“总比潇洒那帮人强吧?”朱婉芳跟李红娟就见了一面,但对方递水时那句“细路仔,慢点喝”,硬是让她记到现在。
“嗯……或许吧。”
朱文雄长长叹一口气,烟头在指间明明灭灭。
“话归话,人家确实拉了咱们一把。胜哥压不住潇洒,往后你上学放学、家里进出,说不定还得靠红姐照应。这样,今晚我去买点上等燕窝和荔枝干,等你周末休息,拎过去道个谢。人活一世,恩要记得清,礼要送到位。”
“哦,知道了。
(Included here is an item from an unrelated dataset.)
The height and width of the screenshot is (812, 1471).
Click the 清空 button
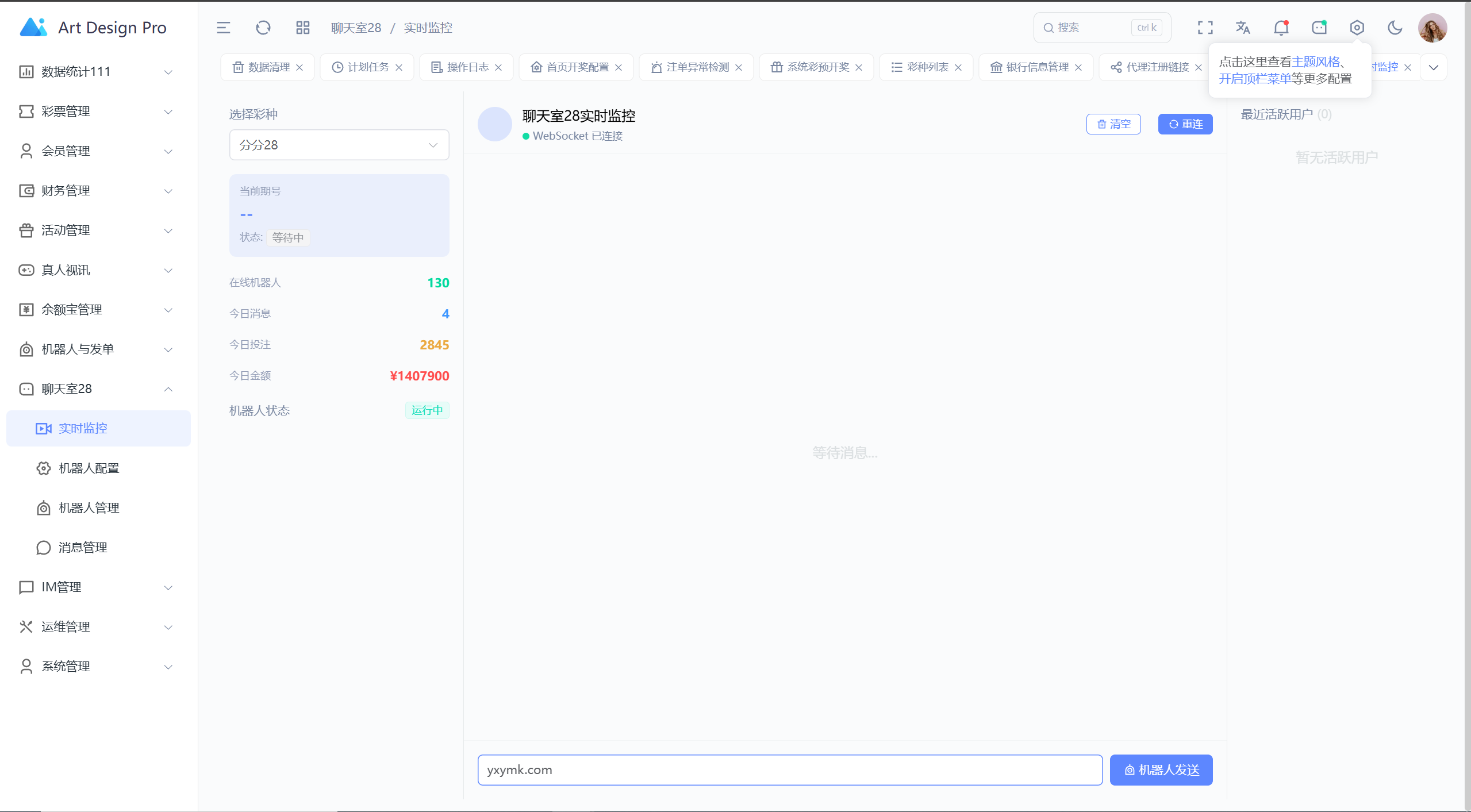click(1113, 124)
”
朱婉芳应完,跟着老豆推门回家。
夜色刚沉。
一家三口刚扒完晚饭,她刚起身想回房背英语单词,客厅电话铃突然炸响。
“爸,我来接!”
见老豆筷子还捏在手里,她抢先一步抄起听筒。
“喂?”
“阿芳……你出来陪陪我,呜……”
声音抖得不成样子,还带着浓重鼻音。
朱婉芳脸上的笑意瞬间冻住,心猛地一揪:“小珍?你咋了?人在哪?”
“我就在你楼下对面那家杂货铺门口……”郭小珍的声音蔫儿得像被踩扁的汽水罐,委屈劲儿直往电话线里钻。
“等我!马上下来!”
她“啪”挂了电话,冲厨房喊了句“爸,我下趟楼!”,人已经蹿到楼梯口。
“这么晚跑哪去?”朱文雄追到门口,只看见女儿马尾辫一甩,人影都没了。
“楼下!小珍在下面等我!”
话音未落,朱婉芳已蹦下一层楼。
朱文雄站在楼梯转角,默默点了支烟,摇摇头:“这丫头哟……”
……
街对面,路灯昏黄。
朱婉芳一眼就看见郭小珍蹲在马路牙子上,双臂死死抱着膝盖,头乱得像被台风扫过,牛仔外套袖口撕开一道口子,领口还蹭着半道灰印——活脱脱刚打完一架的模样。
“小珍!”
她冲过去,心口直跳。
蹲下身刚扶上对方肩膀,郭小珍猛地抬头,眼泪鼻涕糊一脸,下一秒整个人扑进她怀里,嚎得震天响:
“乔治那个王八蛋!!他甩我!!脚踩两条船!!还为了别的女的扇我耳光!!呜啊啊——”
“啥?!”
朱婉芳瞳孔一缩。
——时间倒回半小时前。
百香门夜总会。
舞池里灯球狂转,音乐震得地板颤,男男女女扭成一团,汗味混着廉价香水味在空气里打滚。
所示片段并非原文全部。